Integrative medicine treats the bulging waistline and its healthcare consequences very effectively because it treats the whole person rather than the symptoms of the consequences of carrying weight around the waistline. While this study ended with the traditional call for more money for more study (further research should focus on whether treatment for weight problems should focus on preventing increases in waist size rather than holding down weight overall), perhaps the money is better spent to adopt integrative health practices into the prevention and treatment of chronic disease.
From Deborah A. Ray, MT(ASCP)
Copyright © 2010 Natural Health Science News. Permission granted to forward, copy, or reprint with date and attribution to Natural Health Science News.

4 comments

  1. thank you. for over 2 years now ( i am 70 now) i have asked by doctor why my waistline has just bloosomed and the stomach. have always been in good physical shape (sports minded-love walking also). am told age/gravity. then cholesterol/blood pressure/blood sugar. felt i always ate good food (organic). where can i find more information on what to do regarding this “syndrome X” thanks, carol

  2. I just bought a copy of Gabriel Cousens book: There is a Cure for Diabetes. In it he mentions inflammation and toxins. I only half way followed his protocol and I used enzymes he mentioned both with and between meals and my mid-section is almost back to normal.
    Please note that I said I halfway used his protocol. Just think of my results if I had followed it.
    I agree with the integrative approach.
    It would be good if the pharmaceutical companies would start giving medical doctors better medicines to use on their patients.
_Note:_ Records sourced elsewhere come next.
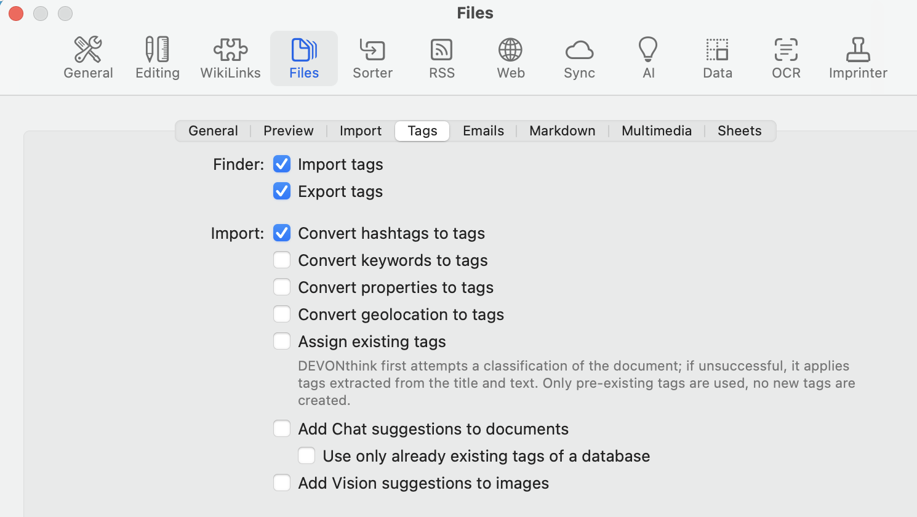Check Add Chat suggestions to documents
The image size is (917, 517).
pos(282,429)
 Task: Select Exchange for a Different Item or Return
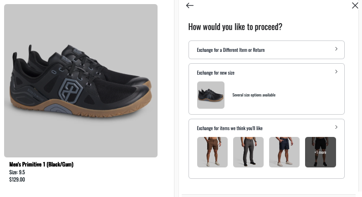click(x=266, y=50)
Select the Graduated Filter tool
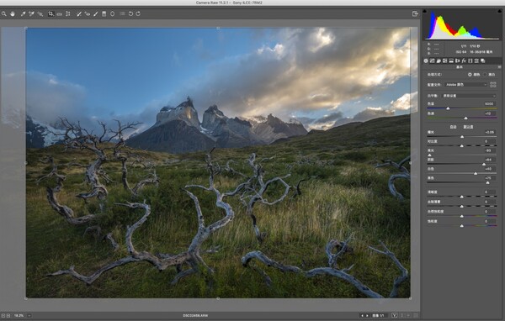This screenshot has height=321, width=505. click(x=104, y=13)
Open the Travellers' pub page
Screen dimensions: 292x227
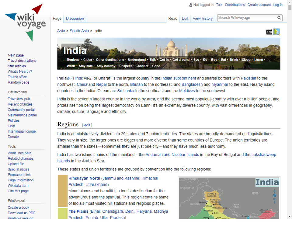19,99
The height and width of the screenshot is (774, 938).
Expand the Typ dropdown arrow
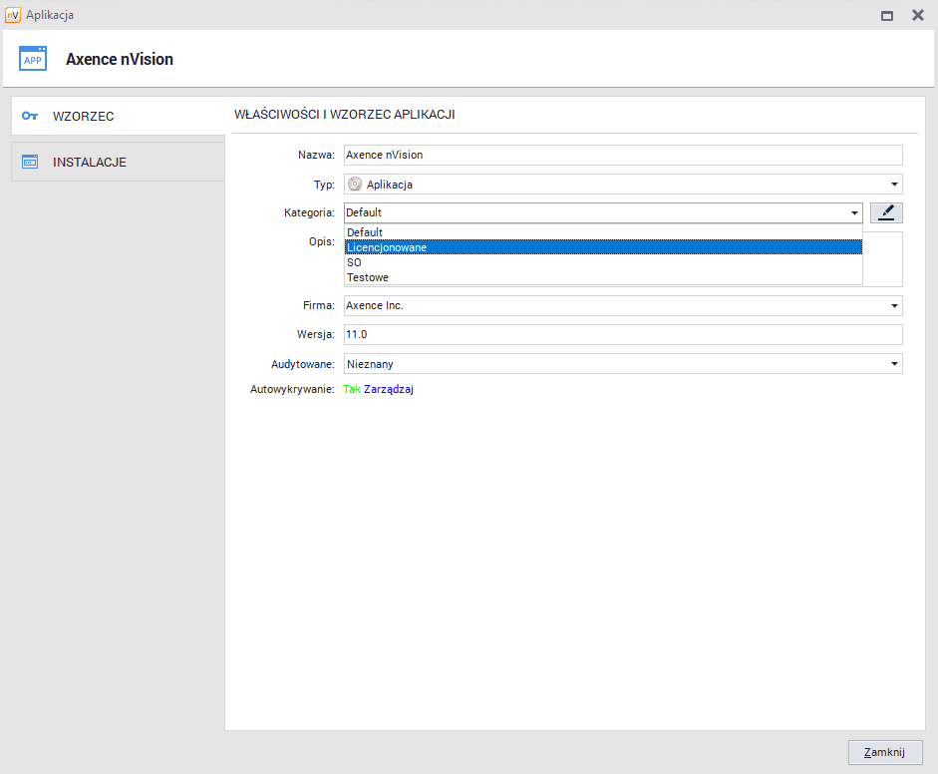tap(894, 185)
    1. Thanks MaryAnn, I have the problem with the midsection and I will check out Gabriel’s book. I have often heard that this could be a problem if this area is large, but no one ever mentioned a cure or how to reduce that part of the body other that exercise.
      Thanks again

  3. My Wii exerciser tells me every day that I am obese; however, I am propportioned very nicely. Perhaps that is because I use the exercises nearly every day and have for almost two years. I do not take medications; my blood pressure is normal—perhaps not quite the new normal, but low enough for 72. My heart is healthy, my HDL is excellent and my blood profile shows me to be normal in all categories. So i don’t allow my weight to go higher but I don’t worry about it.
    My husband and I eat pretty healthy meals. I do follow a gluten-free diet and my husband does mostly. Maybe that helps also. Maybe having all my body parts helps also, as does my husband. Perhaps it helps that for the first 15 years of my life, I ate grass-fed beef, whole milk, our garden vegetables and home-baked bread.